Objective —
Quote the records word for word, from their first line up to and including the line that contains "the keep screen".

Items listed in a dataset —
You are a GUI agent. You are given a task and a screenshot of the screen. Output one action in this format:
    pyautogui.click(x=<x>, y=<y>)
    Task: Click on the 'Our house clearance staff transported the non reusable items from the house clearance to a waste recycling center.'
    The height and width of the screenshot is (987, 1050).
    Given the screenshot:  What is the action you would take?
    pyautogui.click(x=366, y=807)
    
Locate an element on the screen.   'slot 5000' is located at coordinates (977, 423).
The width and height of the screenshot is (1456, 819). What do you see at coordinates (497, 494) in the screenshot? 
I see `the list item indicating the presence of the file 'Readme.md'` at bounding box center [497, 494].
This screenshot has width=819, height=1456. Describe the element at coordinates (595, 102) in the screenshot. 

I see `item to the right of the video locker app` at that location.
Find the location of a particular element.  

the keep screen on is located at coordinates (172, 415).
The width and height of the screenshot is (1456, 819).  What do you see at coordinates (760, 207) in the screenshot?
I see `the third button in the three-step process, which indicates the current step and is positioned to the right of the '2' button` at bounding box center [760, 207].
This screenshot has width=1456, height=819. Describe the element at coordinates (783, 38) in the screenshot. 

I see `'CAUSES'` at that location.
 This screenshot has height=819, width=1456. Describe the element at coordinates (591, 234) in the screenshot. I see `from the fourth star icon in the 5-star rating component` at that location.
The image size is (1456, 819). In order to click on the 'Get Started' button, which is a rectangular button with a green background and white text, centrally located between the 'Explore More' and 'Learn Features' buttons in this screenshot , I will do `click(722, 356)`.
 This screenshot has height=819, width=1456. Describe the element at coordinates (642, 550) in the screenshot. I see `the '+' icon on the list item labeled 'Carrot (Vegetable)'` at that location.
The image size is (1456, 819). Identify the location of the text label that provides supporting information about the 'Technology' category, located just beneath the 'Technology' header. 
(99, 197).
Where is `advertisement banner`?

Solved problem —
You are a GUI agent. You are given a task and a screenshot of the screen. Output one action in this format:
    pyautogui.click(x=<x>, y=<y>)
    Task: Click on the 'Our house clearance staff transported the non reusable items from the house clearance to a waste recycling center.'
    The height and width of the screenshot is (987, 1050).
    Given the screenshot:  What is the action you would take?
    pyautogui.click(x=366, y=807)
    
Locate an element on the screen.   'slot 5000' is located at coordinates (977, 423).
The width and height of the screenshot is (1456, 819). What do you see at coordinates (497, 494) in the screenshot? 
I see `the list item indicating the presence of the file 'Readme.md'` at bounding box center [497, 494].
This screenshot has width=819, height=1456. Describe the element at coordinates (595, 102) in the screenshot. 

I see `item to the right of the video locker app` at that location.
Find the location of a particular element.  

the keep screen on is located at coordinates (172, 415).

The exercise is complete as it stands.